Pour concrétiser ces projets, Kinshasa mise sur une collaboration multisectorielle. Le gouvernement compte mobiliser des financements publics, attirer les investissements privés et solliciter l’appui des partenaires internationaux afin de combler le retard infrastructurel et technique du pays.

Cinq leviers pour révolutionner la gestion de l’eau en Afrique

Félix Tshisekedi a partagé cinq axes stratégiques pour transformer le secteur de l’eau sur le continent. Parmi eux, l’intégration des politiques publiques et le renforcement des institutions figurent en tête de liste. L’objectif ? Instaurer une gouvernance plus transparente et une meilleure redevabilité dans la gestion des ressources hydriques.

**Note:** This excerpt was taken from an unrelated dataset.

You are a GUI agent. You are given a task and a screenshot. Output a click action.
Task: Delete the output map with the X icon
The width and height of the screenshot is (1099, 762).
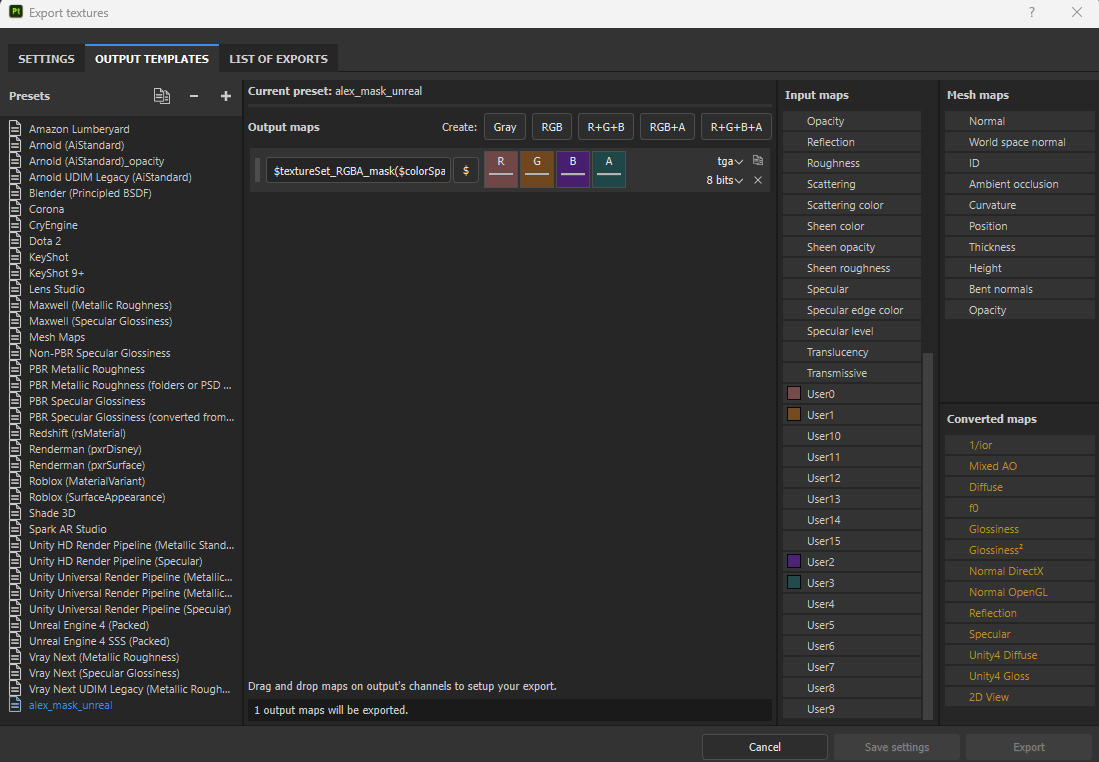757,180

Autre priorité : élaborer des projets techniquement viables et financièrement solides pour séduire les investisseurs. Le président a également insisté sur la nécessité de préparer des infrastructures hydrauliques bancables, capables d’attirer des capitaux privés et publics. Développer une industrie locale de l’eau est aussi au cœur de sa stratégie, afin de réduire la dépendance aux importations et de stimuler l’emploi.

« Nous devons produire localement les équipements indispensables : tuyaux, pompes, compteurs, systèmes de traitement, solutions d’irrigation et outils numériques », a-t-il déclaré. Cette industrialisation du secteur permettrait non seulement de sécuriser l’approvisionnement en eau, mais aussi de dynamiser l’économie congolaise et africaine.

Enfin, une planification rigoureuse est indispensable pour concrétiser cette feuille de route. Les projets doivent être conçus pour répondre aux besoins immédiats tout en s’inscrivant dans une vision à long terme, alignée sur les défis du continent.